* WHAT IS EXPECTED
In the records below, find the line containing "Сервисы (222, 16)" and the line containing "Кейсы (75, 2421)"; please repeat exactly the lines from one to the other, both included, and nothing more.

Saved entries:
===============
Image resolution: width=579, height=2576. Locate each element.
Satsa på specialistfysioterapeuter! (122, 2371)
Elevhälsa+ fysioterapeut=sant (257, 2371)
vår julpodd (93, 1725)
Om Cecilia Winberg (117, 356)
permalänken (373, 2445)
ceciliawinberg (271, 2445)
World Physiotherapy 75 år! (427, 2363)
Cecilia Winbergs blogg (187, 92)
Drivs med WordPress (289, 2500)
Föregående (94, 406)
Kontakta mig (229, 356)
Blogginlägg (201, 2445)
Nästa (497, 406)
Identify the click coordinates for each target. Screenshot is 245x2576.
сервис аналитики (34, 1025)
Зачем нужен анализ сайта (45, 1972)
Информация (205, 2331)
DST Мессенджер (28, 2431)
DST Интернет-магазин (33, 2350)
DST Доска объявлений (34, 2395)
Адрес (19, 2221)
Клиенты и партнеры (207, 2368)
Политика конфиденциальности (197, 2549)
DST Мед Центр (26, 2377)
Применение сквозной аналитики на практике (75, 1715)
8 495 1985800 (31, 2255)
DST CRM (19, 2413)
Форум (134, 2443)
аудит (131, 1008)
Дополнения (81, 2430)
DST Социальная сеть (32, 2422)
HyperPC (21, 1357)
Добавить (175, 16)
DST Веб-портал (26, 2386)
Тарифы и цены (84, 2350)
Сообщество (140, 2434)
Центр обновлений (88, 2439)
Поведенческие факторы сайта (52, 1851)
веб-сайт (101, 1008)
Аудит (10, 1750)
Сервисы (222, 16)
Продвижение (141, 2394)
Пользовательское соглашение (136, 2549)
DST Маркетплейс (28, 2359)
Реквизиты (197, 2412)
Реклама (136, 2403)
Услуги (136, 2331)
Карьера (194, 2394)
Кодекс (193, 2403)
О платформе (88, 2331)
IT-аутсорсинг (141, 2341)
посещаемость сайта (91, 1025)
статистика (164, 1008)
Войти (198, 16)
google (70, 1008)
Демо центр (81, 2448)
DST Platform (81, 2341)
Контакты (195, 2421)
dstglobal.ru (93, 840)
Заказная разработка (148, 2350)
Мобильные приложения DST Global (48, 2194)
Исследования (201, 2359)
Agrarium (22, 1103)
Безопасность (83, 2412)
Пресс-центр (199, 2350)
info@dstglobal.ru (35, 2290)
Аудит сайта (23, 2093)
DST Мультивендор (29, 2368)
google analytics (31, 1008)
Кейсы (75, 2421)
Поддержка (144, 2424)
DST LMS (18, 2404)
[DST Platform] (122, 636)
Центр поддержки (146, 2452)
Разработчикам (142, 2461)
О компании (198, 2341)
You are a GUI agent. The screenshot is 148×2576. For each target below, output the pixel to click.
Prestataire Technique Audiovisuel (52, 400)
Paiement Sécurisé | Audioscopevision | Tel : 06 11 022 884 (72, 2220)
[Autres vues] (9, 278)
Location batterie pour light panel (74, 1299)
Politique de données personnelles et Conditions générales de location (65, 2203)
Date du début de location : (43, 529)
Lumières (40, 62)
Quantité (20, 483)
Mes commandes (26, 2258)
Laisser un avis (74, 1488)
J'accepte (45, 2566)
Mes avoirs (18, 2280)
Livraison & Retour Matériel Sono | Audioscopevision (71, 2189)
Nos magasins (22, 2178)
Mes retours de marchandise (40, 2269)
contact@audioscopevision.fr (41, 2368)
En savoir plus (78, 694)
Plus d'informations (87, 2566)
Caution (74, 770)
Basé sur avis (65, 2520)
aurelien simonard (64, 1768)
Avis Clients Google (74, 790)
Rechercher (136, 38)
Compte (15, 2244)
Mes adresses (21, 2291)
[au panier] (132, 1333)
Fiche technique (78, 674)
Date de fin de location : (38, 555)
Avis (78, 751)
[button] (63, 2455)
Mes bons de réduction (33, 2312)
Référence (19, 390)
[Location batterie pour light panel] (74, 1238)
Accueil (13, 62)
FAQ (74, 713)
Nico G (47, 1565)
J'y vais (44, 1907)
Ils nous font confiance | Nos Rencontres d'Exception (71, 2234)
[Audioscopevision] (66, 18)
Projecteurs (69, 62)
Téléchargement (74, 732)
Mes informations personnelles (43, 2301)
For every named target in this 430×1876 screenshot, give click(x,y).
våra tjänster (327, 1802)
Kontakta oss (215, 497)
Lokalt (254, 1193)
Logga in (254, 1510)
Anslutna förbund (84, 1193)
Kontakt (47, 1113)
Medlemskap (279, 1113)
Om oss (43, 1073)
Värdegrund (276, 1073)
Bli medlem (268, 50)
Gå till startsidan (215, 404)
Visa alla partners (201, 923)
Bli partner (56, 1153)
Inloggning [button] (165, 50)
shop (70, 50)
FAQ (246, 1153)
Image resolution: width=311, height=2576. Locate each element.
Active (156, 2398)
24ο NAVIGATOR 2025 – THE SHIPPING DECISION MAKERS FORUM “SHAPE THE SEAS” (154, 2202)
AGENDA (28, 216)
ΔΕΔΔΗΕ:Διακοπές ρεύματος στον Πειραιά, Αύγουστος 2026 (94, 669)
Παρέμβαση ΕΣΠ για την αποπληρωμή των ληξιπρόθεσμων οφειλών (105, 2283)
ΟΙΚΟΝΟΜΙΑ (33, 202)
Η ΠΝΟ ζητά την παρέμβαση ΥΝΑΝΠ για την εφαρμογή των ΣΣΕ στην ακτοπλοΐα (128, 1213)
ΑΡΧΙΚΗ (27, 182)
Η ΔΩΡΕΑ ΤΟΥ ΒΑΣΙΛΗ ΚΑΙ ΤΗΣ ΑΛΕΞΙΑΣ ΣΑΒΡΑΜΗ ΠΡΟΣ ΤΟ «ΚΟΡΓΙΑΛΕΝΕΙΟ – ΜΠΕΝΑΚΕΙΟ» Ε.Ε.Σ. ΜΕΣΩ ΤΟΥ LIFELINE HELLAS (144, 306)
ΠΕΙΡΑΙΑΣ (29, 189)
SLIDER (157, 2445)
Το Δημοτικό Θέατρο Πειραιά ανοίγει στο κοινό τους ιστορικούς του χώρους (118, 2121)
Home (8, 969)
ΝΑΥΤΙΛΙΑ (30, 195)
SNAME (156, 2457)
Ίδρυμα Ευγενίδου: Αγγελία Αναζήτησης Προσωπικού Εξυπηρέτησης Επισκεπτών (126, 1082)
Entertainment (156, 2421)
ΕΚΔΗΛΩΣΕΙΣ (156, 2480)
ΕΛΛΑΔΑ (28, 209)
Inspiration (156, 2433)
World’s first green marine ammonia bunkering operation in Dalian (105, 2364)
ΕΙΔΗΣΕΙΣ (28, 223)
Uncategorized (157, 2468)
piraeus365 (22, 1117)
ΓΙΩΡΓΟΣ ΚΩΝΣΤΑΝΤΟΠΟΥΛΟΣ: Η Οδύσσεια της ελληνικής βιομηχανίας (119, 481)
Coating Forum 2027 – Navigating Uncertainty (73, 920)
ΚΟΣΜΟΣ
===============
* SOLUTION FOR THIS TASK
Сервисы (222, 16)
Продвижение (141, 2394)
Пользовательское соглашение (136, 2549)
DST Маркетплейс (28, 2359)
Реквизиты (197, 2412)
Реклама (136, 2403)
Услуги (136, 2331)
Карьера (194, 2394)
Кодекс (193, 2403)
О платформе (88, 2331)
IT-аутсорсинг (141, 2341)
посещаемость сайта (91, 1025)
статистика (164, 1008)
Войти (198, 16)
google (70, 1008)
Демо центр (81, 2448)
DST Platform (81, 2341)
Контакты (195, 2421)
dstglobal.ru (93, 840)
Заказная разработка (148, 2350)
Мобильные приложения DST Global (48, 2194)
Исследования (201, 2359)
Agrarium (22, 1103)
Безопасность (83, 2412)
Пресс-центр (199, 2350)
info@dstglobal.ru (35, 2290)
Аудит сайта (23, 2093)
DST Мультивендор (29, 2368)
google analytics (31, 1008)
Кейсы (75, 2421)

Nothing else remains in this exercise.